Я, кажется, говорил, что среди фейри нет психологов? Я бессовестно врал.
Жемчужная Госпожа… Первые зерна жемчуга уронил в раковину мироздания Тот, Кого я почитаю Творцом. Нет. Глупости, и дело совсем не в этом, а дело в волосах Элис Ластхоп, в перламутрово-серебристом их сиянии, в цветах ее одежд: все серое и светло-голубое. В раскрытых створках ворот, между которыми стояла она, светясь и переливаясь. Моя серебряная леди.
И не моя. И не серебряная. И не леди, если уж на то пошло.
Блестка слюды, ярко сверкнувшая на солнце.
Пустяк.
— Я должен ее увидеть, — заявил Гиал. Подумал и добавил: — Я хочу ее увидеть.
По его представлениям, эффект усиления заключается именно в таком порядке: сначала должен, потом — хочу. На “хочу” отказа не бывает.

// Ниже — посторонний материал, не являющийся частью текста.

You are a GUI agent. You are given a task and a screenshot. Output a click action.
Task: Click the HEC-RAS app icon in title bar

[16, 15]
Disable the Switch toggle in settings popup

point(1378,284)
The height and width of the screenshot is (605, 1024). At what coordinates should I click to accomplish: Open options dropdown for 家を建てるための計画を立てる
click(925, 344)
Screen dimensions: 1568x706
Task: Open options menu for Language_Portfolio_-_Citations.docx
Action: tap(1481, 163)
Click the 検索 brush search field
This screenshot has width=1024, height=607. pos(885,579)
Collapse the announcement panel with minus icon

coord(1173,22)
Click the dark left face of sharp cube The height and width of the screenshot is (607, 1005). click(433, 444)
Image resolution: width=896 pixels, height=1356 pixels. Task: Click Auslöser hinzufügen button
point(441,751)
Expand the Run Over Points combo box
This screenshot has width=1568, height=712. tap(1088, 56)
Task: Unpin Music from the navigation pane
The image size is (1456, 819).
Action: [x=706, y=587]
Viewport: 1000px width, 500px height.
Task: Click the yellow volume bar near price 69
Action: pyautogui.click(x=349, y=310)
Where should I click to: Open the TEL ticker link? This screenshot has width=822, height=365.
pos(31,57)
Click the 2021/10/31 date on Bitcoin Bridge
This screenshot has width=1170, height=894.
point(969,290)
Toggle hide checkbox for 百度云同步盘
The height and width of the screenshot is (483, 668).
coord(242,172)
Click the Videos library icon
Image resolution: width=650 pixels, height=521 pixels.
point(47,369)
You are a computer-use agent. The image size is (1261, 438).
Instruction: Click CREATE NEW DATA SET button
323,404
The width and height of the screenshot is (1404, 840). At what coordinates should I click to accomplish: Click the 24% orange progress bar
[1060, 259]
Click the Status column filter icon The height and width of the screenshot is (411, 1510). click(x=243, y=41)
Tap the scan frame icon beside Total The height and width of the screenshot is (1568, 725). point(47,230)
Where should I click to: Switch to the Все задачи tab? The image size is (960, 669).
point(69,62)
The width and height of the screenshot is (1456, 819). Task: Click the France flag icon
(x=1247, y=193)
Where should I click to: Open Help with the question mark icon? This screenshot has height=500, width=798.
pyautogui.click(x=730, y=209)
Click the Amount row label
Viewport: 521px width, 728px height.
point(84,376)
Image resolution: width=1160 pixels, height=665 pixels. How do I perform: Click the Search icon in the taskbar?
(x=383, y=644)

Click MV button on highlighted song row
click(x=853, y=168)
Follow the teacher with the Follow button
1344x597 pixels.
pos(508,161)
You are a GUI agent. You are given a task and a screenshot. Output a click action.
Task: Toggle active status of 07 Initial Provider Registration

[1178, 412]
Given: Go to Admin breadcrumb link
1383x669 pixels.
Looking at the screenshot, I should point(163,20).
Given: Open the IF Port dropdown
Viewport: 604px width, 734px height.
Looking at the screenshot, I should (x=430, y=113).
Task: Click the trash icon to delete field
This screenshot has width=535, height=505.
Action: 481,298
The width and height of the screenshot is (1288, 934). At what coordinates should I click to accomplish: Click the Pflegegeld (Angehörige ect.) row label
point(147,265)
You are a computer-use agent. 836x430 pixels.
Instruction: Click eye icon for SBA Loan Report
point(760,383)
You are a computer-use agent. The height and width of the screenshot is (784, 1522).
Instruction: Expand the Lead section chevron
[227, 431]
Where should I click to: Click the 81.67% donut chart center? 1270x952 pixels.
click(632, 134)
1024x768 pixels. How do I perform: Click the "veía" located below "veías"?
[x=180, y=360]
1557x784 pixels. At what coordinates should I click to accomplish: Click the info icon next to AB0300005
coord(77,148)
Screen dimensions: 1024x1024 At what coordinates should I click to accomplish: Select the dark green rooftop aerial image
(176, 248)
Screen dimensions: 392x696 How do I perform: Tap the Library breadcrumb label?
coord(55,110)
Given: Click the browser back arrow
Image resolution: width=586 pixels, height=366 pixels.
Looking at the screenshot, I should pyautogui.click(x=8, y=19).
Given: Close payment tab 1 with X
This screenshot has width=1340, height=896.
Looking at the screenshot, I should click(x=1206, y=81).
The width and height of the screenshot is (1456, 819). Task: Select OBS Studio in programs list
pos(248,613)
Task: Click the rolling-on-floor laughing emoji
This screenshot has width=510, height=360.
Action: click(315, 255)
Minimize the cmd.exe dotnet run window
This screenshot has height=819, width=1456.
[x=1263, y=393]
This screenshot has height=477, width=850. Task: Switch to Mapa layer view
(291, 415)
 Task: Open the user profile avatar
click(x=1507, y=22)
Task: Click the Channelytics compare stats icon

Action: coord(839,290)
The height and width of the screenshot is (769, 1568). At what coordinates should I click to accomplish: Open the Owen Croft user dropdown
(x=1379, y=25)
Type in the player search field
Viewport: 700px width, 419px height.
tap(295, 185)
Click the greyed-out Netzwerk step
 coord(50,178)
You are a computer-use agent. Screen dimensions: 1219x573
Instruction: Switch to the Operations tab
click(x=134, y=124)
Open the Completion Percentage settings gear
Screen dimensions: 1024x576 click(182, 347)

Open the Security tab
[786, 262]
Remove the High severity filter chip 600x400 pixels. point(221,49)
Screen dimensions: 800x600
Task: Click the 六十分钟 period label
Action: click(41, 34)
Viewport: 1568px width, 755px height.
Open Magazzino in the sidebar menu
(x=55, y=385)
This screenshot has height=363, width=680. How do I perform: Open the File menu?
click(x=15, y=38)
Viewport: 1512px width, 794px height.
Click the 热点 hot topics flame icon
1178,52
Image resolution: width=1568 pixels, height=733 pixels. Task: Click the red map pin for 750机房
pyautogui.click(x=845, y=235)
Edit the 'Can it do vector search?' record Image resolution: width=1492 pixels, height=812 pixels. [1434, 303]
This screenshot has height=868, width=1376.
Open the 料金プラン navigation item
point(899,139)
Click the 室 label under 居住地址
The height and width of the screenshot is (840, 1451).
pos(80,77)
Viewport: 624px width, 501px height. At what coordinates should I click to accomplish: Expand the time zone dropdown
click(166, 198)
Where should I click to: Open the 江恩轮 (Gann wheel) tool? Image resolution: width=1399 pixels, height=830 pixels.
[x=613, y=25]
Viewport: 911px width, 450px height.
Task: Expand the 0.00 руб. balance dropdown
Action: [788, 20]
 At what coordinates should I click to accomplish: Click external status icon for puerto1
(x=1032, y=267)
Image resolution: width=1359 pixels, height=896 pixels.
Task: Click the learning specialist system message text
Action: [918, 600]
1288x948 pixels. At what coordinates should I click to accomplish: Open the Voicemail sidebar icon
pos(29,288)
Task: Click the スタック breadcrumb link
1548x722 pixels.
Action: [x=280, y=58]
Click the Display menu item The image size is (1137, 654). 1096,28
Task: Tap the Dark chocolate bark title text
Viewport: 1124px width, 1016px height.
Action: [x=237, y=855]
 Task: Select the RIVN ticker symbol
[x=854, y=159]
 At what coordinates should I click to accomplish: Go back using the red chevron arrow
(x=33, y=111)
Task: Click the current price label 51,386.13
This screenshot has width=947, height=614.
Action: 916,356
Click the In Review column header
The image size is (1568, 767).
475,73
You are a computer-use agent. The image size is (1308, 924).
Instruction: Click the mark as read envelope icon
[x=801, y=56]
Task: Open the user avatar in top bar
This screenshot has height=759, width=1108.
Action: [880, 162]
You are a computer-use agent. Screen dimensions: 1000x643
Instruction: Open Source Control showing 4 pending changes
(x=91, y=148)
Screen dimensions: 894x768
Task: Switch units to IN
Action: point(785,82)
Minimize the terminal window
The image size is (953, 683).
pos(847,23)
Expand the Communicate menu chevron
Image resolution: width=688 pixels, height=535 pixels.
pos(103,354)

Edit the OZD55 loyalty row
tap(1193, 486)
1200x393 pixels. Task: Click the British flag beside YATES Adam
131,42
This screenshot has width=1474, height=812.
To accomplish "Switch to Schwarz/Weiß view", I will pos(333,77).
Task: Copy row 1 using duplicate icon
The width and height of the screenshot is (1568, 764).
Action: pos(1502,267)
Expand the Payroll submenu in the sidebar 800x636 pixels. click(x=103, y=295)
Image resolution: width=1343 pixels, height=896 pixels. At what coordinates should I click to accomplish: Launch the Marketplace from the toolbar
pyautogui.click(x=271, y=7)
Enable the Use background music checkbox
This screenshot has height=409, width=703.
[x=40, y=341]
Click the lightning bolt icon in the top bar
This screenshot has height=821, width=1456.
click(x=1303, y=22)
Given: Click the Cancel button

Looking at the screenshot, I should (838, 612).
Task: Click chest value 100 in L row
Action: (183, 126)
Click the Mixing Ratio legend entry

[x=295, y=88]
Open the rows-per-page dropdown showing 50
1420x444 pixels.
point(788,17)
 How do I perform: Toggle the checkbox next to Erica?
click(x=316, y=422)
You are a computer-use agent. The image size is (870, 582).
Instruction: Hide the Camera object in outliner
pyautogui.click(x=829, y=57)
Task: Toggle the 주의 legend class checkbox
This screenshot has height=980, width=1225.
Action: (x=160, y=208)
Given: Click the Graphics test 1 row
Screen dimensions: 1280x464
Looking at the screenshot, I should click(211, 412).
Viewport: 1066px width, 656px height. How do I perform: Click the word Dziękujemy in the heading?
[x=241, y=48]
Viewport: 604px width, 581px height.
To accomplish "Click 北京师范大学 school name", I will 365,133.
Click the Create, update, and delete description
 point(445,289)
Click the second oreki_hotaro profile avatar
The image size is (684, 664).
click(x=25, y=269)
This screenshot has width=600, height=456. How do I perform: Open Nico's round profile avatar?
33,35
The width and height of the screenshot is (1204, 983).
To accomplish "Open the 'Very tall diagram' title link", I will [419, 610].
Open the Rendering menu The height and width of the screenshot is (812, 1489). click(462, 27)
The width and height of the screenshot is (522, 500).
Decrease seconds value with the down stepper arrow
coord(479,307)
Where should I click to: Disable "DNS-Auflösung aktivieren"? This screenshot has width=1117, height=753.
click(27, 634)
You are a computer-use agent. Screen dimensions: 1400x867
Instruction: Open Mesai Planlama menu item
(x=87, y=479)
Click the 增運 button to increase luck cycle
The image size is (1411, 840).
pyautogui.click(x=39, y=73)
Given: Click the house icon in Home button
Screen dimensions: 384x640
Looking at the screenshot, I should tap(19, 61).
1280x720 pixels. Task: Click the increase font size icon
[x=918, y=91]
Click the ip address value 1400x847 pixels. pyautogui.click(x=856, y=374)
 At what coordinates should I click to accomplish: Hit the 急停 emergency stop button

Ясновидцев среди фейри немало, но Гиал не той породы. И глупо ревновать к Единорогу. Но я все-таки поколебался: смотреть и слушать — это по моей части; подсматривать и подслушивать — занятия, достойные идущих Темными Путями. И не пристало, вроде бы, светлому зверю… Я сомневался, даже когда привел дорогого гостя в Самоцветный зал, самое сердце замка. Для тех, кто не способен своими глазами видеть на многие годы и мили, удобнее всего вести наблюдение отсюда.
Где-то тут даже болтался гадальный шар… Ага, вон он, под самым потолком.
— Фи! — сказал Гиал.
— Какая банальность! — сказал Гиал.
— Как это по-человечески! — сказал Гиал.
И захлопал невероятными ресницами, когда я крутанул морионовую сферу; с трудом припоминая очередность, заставил засиять одну за другой вырезанные из цельных самоцветов панели на стенах. Блики от них метнулись к центру шара, смешались там, и радужные сполохи, словно широкие мягкие крылья, махнули во все стороны, переплетаясь, просвечивая, но не теряя цвета.
Тут Гиал моргать перестал. Взгляд его потерял сосредоточенность.
Готов светлый зверь!
Когда я мягко повернул замок вокруг нас, в сторону, противоположную вращению шара, Единорог уже погрузился в глубокий транс. Подходи и режь с любой стороны. Если у меня и оставались еще какие-то сомнения относительно того, насколько можно доверять старому другу, нынешнему эмиссару Сияющей-в-Небесах, теперь они рассеялись окончательно. Стоило бы для порядка задать Гиалу несколько вопросов: сейчас он ответит со всей возможной честностью, а вернувшись, не сможет ничего вспомнить.